* [Exercise instructions]:
Go through the listing and write out each line exactly.
= = = = =
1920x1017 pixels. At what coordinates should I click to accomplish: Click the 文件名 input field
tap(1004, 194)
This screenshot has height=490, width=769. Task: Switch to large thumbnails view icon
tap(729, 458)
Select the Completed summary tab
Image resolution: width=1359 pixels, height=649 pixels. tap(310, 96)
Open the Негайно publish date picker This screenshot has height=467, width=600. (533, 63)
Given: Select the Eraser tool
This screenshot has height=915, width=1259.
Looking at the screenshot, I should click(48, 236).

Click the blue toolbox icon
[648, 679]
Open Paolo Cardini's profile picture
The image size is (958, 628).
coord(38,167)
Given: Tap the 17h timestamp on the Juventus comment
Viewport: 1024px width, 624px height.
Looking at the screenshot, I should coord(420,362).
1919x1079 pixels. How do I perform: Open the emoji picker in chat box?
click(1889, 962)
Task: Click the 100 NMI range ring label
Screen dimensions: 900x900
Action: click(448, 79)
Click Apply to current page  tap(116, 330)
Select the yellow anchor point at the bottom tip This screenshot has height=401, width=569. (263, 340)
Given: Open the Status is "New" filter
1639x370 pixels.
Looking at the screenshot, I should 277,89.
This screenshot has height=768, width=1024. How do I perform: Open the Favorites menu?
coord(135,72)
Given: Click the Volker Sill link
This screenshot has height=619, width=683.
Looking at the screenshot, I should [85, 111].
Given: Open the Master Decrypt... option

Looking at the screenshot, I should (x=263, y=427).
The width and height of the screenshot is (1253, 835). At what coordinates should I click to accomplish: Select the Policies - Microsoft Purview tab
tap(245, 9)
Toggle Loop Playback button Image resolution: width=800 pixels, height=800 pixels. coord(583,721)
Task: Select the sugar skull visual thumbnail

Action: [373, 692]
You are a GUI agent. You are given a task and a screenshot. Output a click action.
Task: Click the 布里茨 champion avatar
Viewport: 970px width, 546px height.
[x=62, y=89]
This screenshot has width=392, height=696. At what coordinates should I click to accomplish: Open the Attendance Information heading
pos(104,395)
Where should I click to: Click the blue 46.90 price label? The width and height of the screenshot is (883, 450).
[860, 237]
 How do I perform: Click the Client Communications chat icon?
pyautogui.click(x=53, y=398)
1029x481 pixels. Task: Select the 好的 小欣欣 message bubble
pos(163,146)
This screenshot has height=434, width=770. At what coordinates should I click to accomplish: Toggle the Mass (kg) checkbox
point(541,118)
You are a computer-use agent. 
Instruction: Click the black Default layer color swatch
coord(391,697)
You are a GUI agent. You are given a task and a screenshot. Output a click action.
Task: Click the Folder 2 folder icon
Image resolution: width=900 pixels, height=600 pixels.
= = = = =
* [Written solution]:
1920x1017 pixels. At what coordinates should I click to accomplish: Click the 文件名 input field
tap(1004, 194)
This screenshot has height=490, width=769. Task: Switch to large thumbnails view icon
tap(729, 458)
Select the Completed summary tab
Image resolution: width=1359 pixels, height=649 pixels. tap(310, 96)
Open the Негайно publish date picker This screenshot has height=467, width=600. (533, 63)
Given: Select the Eraser tool
This screenshot has height=915, width=1259.
Looking at the screenshot, I should click(48, 236).

Click the blue toolbox icon
[648, 679]
Open Paolo Cardini's profile picture
The image size is (958, 628).
coord(38,167)
Given: Tap the 17h timestamp on the Juventus comment
Viewport: 1024px width, 624px height.
Looking at the screenshot, I should coord(420,362).
1919x1079 pixels. How do I perform: Open the emoji picker in chat box?
click(1889, 962)
Task: Click the 100 NMI range ring label
Screen dimensions: 900x900
Action: click(448, 79)
Click Apply to current page  tap(116, 330)
Select the yellow anchor point at the bottom tip This screenshot has height=401, width=569. (263, 340)
Given: Open the Status is "New" filter
1639x370 pixels.
Looking at the screenshot, I should 277,89.
This screenshot has height=768, width=1024. How do I perform: Open the Favorites menu?
coord(135,72)
Given: Click the Volker Sill link
This screenshot has height=619, width=683.
Looking at the screenshot, I should [85, 111].
Given: Open the Master Decrypt... option

Looking at the screenshot, I should (x=263, y=427).
The width and height of the screenshot is (1253, 835). At what coordinates should I click to accomplish: Select the Policies - Microsoft Purview tab
tap(245, 9)
Toggle Loop Playback button Image resolution: width=800 pixels, height=800 pixels. coord(583,721)
Task: Select the sugar skull visual thumbnail

Action: [373, 692]
You are a GUI agent. You are given a task and a screenshot. Output a click action.
Task: Click the 布里茨 champion avatar
Viewport: 970px width, 546px height.
[x=62, y=89]
This screenshot has width=392, height=696. At what coordinates should I click to accomplish: Open the Attendance Information heading
pos(104,395)
Where should I click to: Click the blue 46.90 price label? The width and height of the screenshot is (883, 450).
[860, 237]
 How do I perform: Click the Client Communications chat icon?
pyautogui.click(x=53, y=398)
1029x481 pixels. Task: Select the 好的 小欣欣 message bubble
pos(163,146)
This screenshot has height=434, width=770. At what coordinates should I click to accomplish: Toggle the Mass (kg) checkbox
point(541,118)
You are a computer-use agent. 
Instruction: Click the black Default layer color swatch
coord(391,697)
You are a GUI agent. You are given a task and a screenshot. Output a click action.
Task: Click the Folder 2 folder icon
Image resolution: width=900 pixels, height=600 pixels.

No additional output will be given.